Seminar Abstract: Genetic mitochondrial diseases are estimated to impact over 1 in 4,000 individuals. These are an incredibly complex group of disorders, both genetically and clinically. Clinically, mitochondrial diseases are grouped by clinical presentation into over a dozen individual named clinical syndromes. For example, Leigh syndrome is the most common paediatric clinical presentation of genetic mitochondrial disease and is clinically defined by the presence of symmetric, progressive, neuroinflammatory lesions in specific brain regions and associated neurological symptoms, but disease typically includes a range of other symptoms such as seizures and metabolic dysfunction.
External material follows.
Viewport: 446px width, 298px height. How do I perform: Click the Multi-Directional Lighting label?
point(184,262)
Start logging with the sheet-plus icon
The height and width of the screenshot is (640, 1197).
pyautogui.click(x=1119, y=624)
Genetically, mitochondrial diseases are extremely heterogeneous - over 400 individual genes have been causally linked to mitochondrial diseases overall, over 110 linked to Leigh syndrome alone.
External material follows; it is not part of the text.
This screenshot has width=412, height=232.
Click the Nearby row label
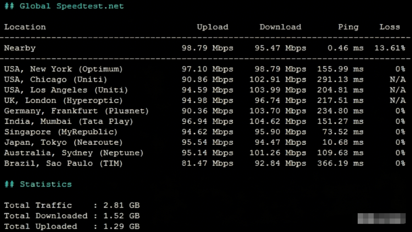(20, 48)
Given the genetic and clinical heterogeneity, treatments targeting single genetic defects are generally neither economically nor scientifically practical for individual mitochondrial disorders. Gene therapy, for example, which is estimated to cost well over £1 billion per gene targeted and many years to reach the market, cannot be viewed as a feasible approach to a set of diseases with over 400 genetic causes and very few patients per gene. Furthermore, gene therapy for diseases arising from mitochondrial DNA defects is not technologically possible. Similarly, trialing drugs for individual disorders can be extremely difficult when individual clinical syndromes are so rare. If stratified by genetic cause the issue is even more dire, with many causes de novo mutations and many n of 1 diseases. Finally, our limited understanding of the pathobiology of mitochondrial disease has greatly limited all of these efforts - for example, gene therapy requires knowledge of what the disease-causing cell type is in order to target treatments. As a case in point, only recently has work in Leigh syndrome revealed that the entire disease arises from neurones, and that key symptoms arise from distinct neuronal populations. Finally, targeting mitochondria presents unique challenges,

My group’s research is focused on deciphering the mechanisms underlying disease pathogenesis in mitochondrial disease, with a particular interest in identifying common disease pathways involved in disease presentation. In recent work, we have discovered that Leigh syndrome is an immune-mediated disease, and that immune- targeting interventions can prevent disease without the need for targeting the causal mitochondrial defect. In this talk I will discuss these findings, our ongoing efforts to decipher the mechanisms of immune activation in mitochondrial disease, and approaches to drug screening that we have recently begun undertaking using novel approaches in C. elegans models.

Biosketch: Professor Simon Johnson is an Academy of Medical Sciences Professor in Translational Bioscience at Northumbria University. Simon graduated from Oregon State University with a BSc in Biochemistry and Biophysics which was followed by a PhD in Molecular Basis of Disease/Pathology at the University of Washington, Seattle, USA. Following postdoctoral training at Albert Einstein College of Medicine, Bronx, USA and Seattle Children’s Research Institute, Seattle, USA, he joined the University of Washington and the Center for Integrative Brain Research Seattle Children’s Hospital in Seattle (USA) as an Assistant Professor in Neurobiology and Principal Investigator. He is the recipient of several prestigious awards. Among those, he was awarded twice with the Kelsey Wright Award for Excellence in Mitochondrial Medicine awarded by the Mitochondrial Medicine Society in 2022 and 2023 and most recently with an Academy of Medical Sciences Professorship in 2023 which facilitated his recruitment to the UK.